Mary Lassells replaced each of the rings into the casket, then closed the lid as Jane continued to glare at her.
“I will always be nearby, Mistress Lassells. I not only have the confidence of the queen, but the ear of the king, so you would be wise to consider your actions in the future. And do remove Her Grace’s necklace before you return to your duties. His Majesty has been known to cut off heads for far less than stealing jewelry from the queen.”

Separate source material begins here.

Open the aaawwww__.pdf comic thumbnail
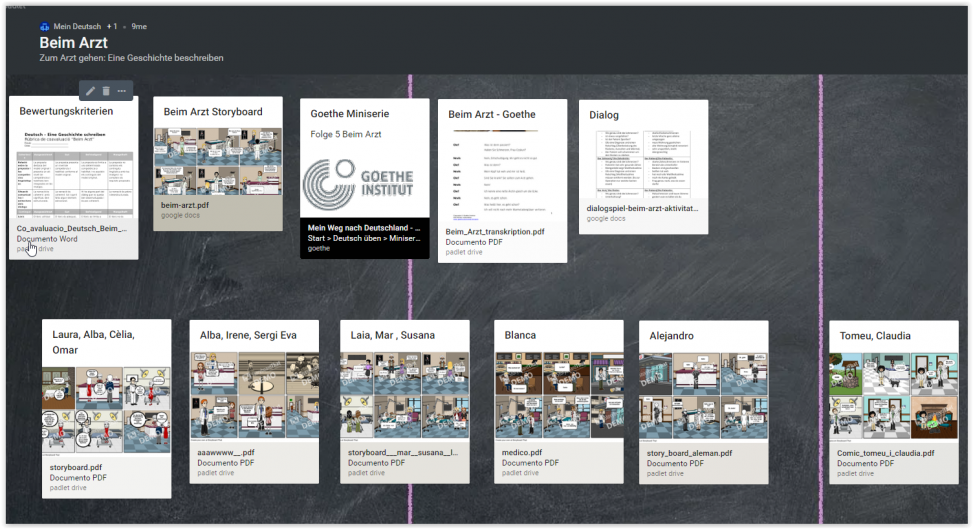The height and width of the screenshot is (529, 973). [254, 395]
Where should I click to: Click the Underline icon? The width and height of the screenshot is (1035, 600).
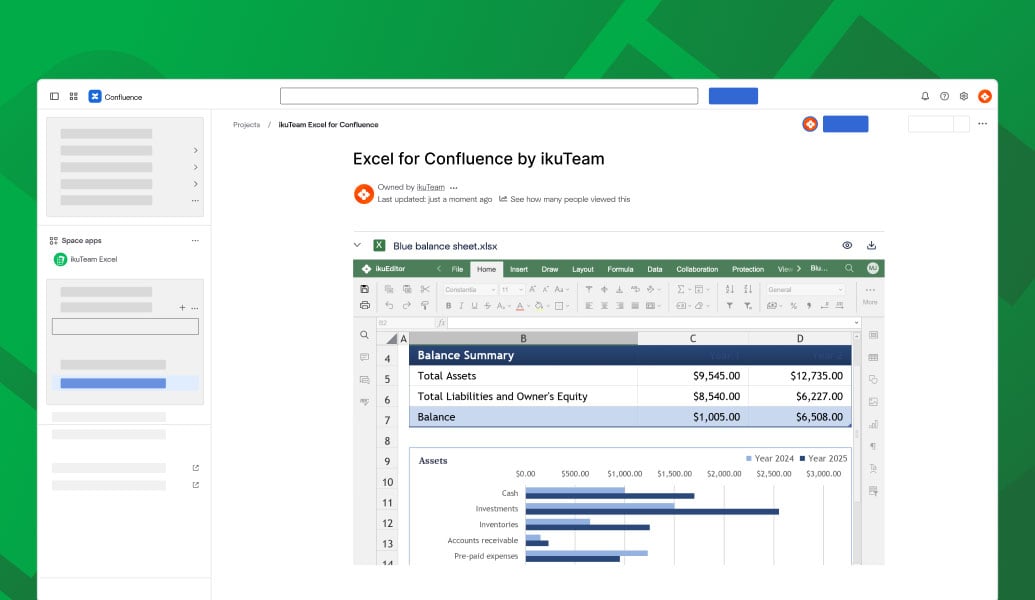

“I did not intend to steal anything,” Mary countered, which was the truth. At least this time. The small fortune her brother had collected on the little cat’s collar would finance their Reform work for a long time to come. The foolish queen hardly seemed to care that it was gone. Or wonder who might actually have taken it, and why.
The Spanish ambassador sat beside Catherine at the banquet that evening in the great hall at Hampton Court, full of flowery solicita tions. She smiled and nodded at a dignitary in black and gray with a ruby-studded baldric across his broad chest whose name she did not care to remember. She was already feeling the encroaching boredom of another long night of food, wine, music and endless banter.
A fleeting memory came to her as her mind drifted off. It was a night at Horsham when all the girls had escaped their dormitory prison and gone out into the starry night in their bedclothes, whispering, laughing and dancing. It was that feeling of freedom she remembered most—something she would never feel again.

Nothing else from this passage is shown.